→ What you need to do:
Can you copy out the items below, substituting "desktop assistant" for every occurrence of "GUI agent" and leaving all else unchanged?

================

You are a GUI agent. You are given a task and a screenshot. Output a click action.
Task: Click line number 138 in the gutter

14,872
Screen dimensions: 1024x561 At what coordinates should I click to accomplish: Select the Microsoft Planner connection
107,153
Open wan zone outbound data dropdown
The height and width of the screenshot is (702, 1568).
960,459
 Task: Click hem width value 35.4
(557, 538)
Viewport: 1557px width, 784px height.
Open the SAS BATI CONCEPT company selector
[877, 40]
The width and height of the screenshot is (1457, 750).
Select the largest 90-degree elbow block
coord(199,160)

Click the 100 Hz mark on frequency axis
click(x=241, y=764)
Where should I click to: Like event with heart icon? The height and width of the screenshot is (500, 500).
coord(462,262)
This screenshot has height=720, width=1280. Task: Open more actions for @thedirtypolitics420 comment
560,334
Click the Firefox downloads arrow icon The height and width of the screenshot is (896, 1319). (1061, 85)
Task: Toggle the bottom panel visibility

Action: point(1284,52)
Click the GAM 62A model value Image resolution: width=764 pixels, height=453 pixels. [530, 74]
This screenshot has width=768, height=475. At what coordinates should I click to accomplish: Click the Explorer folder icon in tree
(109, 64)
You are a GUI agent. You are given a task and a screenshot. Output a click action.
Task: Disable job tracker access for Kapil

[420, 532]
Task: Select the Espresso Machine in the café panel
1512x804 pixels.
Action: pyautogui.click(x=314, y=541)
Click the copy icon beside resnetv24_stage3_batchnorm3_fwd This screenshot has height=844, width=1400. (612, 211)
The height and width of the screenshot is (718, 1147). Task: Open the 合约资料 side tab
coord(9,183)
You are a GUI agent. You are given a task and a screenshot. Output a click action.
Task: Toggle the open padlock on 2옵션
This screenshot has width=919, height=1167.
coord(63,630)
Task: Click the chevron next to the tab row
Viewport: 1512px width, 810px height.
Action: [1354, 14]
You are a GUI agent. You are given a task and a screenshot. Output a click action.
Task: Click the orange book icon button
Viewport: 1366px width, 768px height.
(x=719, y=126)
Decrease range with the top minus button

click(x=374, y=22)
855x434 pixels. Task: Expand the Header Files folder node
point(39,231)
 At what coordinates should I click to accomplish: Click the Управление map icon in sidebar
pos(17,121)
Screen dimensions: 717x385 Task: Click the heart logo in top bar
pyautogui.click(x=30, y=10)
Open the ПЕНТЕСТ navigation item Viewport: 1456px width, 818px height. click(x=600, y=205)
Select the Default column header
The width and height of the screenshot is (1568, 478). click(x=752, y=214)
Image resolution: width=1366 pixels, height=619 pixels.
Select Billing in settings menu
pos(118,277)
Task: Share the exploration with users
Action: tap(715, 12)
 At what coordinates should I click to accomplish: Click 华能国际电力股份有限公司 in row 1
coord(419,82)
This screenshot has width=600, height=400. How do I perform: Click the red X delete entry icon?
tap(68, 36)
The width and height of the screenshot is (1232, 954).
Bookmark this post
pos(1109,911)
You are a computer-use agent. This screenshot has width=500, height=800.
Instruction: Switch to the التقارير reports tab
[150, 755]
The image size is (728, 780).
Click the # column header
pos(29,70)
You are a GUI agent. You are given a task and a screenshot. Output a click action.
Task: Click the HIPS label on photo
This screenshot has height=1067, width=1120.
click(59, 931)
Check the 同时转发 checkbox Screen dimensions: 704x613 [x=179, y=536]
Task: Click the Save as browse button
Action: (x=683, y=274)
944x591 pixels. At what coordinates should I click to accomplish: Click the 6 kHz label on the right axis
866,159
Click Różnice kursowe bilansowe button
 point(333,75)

================

→ Result for this task:
You are a desktop assistant. You are given a task and a screenshot. Output a click action.
Task: Click line number 138 in the gutter

14,872
Screen dimensions: 1024x561 At what coordinates should I click to accomplish: Select the Microsoft Planner connection
107,153
Open wan zone outbound data dropdown
The height and width of the screenshot is (702, 1568).
960,459
 Task: Click hem width value 35.4
(557, 538)
Viewport: 1557px width, 784px height.
Open the SAS BATI CONCEPT company selector
[877, 40]
The width and height of the screenshot is (1457, 750).
Select the largest 90-degree elbow block
coord(199,160)

Click the 100 Hz mark on frequency axis
click(x=241, y=764)
Where should I click to: Like event with heart icon? The height and width of the screenshot is (500, 500).
coord(462,262)
This screenshot has height=720, width=1280. Task: Open more actions for @thedirtypolitics420 comment
560,334
Click the Firefox downloads arrow icon The height and width of the screenshot is (896, 1319). (1061, 85)
Task: Toggle the bottom panel visibility

Action: point(1284,52)
Click the GAM 62A model value Image resolution: width=764 pixels, height=453 pixels. [530, 74]
This screenshot has width=768, height=475. At what coordinates should I click to accomplish: Click the Explorer folder icon in tree
(109, 64)
You are a desktop assistant. You are given a task and a screenshot. Output a click action.
Task: Disable job tracker access for Kapil

[420, 532]
Task: Select the Espresso Machine in the café panel
1512x804 pixels.
Action: pyautogui.click(x=314, y=541)
Click the copy icon beside resnetv24_stage3_batchnorm3_fwd This screenshot has height=844, width=1400. (612, 211)
The height and width of the screenshot is (718, 1147). Task: Open the 合约资料 side tab
coord(9,183)
You are a desktop assistant. You are given a task and a screenshot. Output a click action.
Task: Toggle the open padlock on 2옵션
This screenshot has width=919, height=1167.
coord(63,630)
Task: Click the chevron next to the tab row
Viewport: 1512px width, 810px height.
Action: [1354, 14]
You are a desktop assistant. You are given a task and a screenshot. Output a click action.
Task: Click the orange book icon button
Viewport: 1366px width, 768px height.
(x=719, y=126)
Decrease range with the top minus button

click(x=374, y=22)
855x434 pixels. Task: Expand the Header Files folder node
point(39,231)
 At what coordinates should I click to accomplish: Click the Управление map icon in sidebar
pos(17,121)
Screen dimensions: 717x385 Task: Click the heart logo in top bar
pyautogui.click(x=30, y=10)
Open the ПЕНТЕСТ navigation item Viewport: 1456px width, 818px height. click(x=600, y=205)
Select the Default column header
The width and height of the screenshot is (1568, 478). click(x=752, y=214)
Image resolution: width=1366 pixels, height=619 pixels.
Select Billing in settings menu
pos(118,277)
Task: Share the exploration with users
Action: tap(715, 12)
 At what coordinates should I click to accomplish: Click 华能国际电力股份有限公司 in row 1
coord(419,82)
This screenshot has width=600, height=400. How do I perform: Click the red X delete entry icon?
tap(68, 36)
The width and height of the screenshot is (1232, 954).
Bookmark this post
pos(1109,911)
You are a computer-use agent. This screenshot has width=500, height=800.
Instruction: Switch to the التقارير reports tab
[150, 755]
The image size is (728, 780).
Click the # column header
pos(29,70)
You are a desktop assistant. You are given a task and a screenshot. Output a click action.
Task: Click the HIPS label on photo
This screenshot has height=1067, width=1120.
click(59, 931)
Check the 同时转发 checkbox Screen dimensions: 704x613 [x=179, y=536]
Task: Click the Save as browse button
Action: (x=683, y=274)
944x591 pixels. At what coordinates should I click to accomplish: Click the 6 kHz label on the right axis
866,159
Click Różnice kursowe bilansowe button
 point(333,75)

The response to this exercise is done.